What exhibitions or projects do you hope to present in the future?
I curated an exhibition titled World Curators in 2011, but the show was never realized. I would love to see that exhibition open. World Curators is not meant for conventional exhibition spaces. Instead, it should be shown in an abandoned space or run-down area of Seoul. The exhibition aims to gather curators, architects, designers and artists from around the world in order to discuss key themes, such as the environment, future, regeneration, convergence and responsibility. The project’s core goal is to discover and support emerging curators in Korea, introduce them to a global network of artistic professionals, and allow intellectuals from different countries and spheres to collectively discuss what art can do in the contemporary world.
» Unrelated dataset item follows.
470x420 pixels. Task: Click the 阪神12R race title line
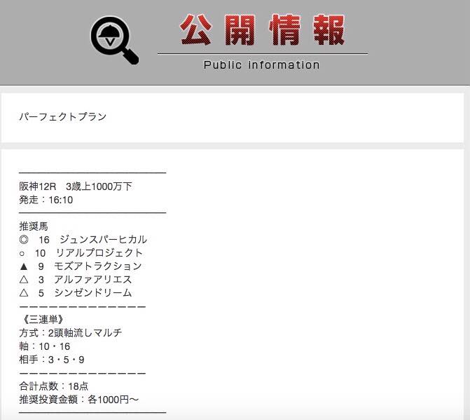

Ideas that existed as abstract concepts in the “sterilized” white cube will have to fight against a wide range of variables outside of the art institution, where communication with people and understanding of their lives is crucial. Conflicts with local communities must turn into cooperation, and we must overcome the barriers posed by customs and regulations to put forth new systems for creative environments. In the very near future, curators will be asked to be more well-rounded in their abilities. I sincerely hope that Korean curators will make meaningful contributions to creating a new ecosystem that extends beyond national borders.